El resultado es palpable: generaciones jóvenes que, en nombre de la rebeldía, se desligan de los logros sociales conquistados por sus mayores (sanidad pública, educación universal, derechos laborales) y se autoproclaman “antisistema” mientras reproducen, sin saberlo, la lógica del sistema. Aquí la ironía se vuelve amarga: lo que parece contestación es, en realidad, confirmación.

Carlo Cipolla definió al “estúpido” como aquel que causa daño a otros y a sí mismo. La etiqueta puede sonar dura, pero describe con exactitud la paradoja de quienes, creyendo escapar de la hegemonía, terminan reforzándola. La crítica superficial, el rechazo a la política organizada, la glorificación de la precariedad como libertad: todo ello erosiona las conquistas colectivas y fortalece la narrativa dominante.

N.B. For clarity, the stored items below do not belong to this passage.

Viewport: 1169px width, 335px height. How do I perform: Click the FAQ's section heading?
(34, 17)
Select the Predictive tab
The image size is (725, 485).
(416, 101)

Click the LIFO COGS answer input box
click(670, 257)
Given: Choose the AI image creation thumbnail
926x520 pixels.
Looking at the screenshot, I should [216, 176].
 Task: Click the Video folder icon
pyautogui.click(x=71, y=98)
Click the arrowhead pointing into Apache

La hegemonía no se combate con gestos aislados ni con indignación pasajera. Se enfrenta con cultura, con organización, con memoria histórica. Gramsci insistía en que la batalla por el sentido común es la batalla decisiva. Si el capitalismo ha logrado que la explotación se perciba como normalidad, la tarea de quienes aspiran a otro horizonte es devolver a la sociedad la conciencia de que lo común no es lo impuesto, sino lo construido colectivamente.

Hoy, más que nunca, necesitamos recordar que la hegemonía no es un destino inevitable, sino un terreno de disputa. Y que la verdadera rebeldía no consiste en negar los logros de quienes nos precedieron, sino en ampliarlos, defenderlos y proyectarlos hacia el futuro.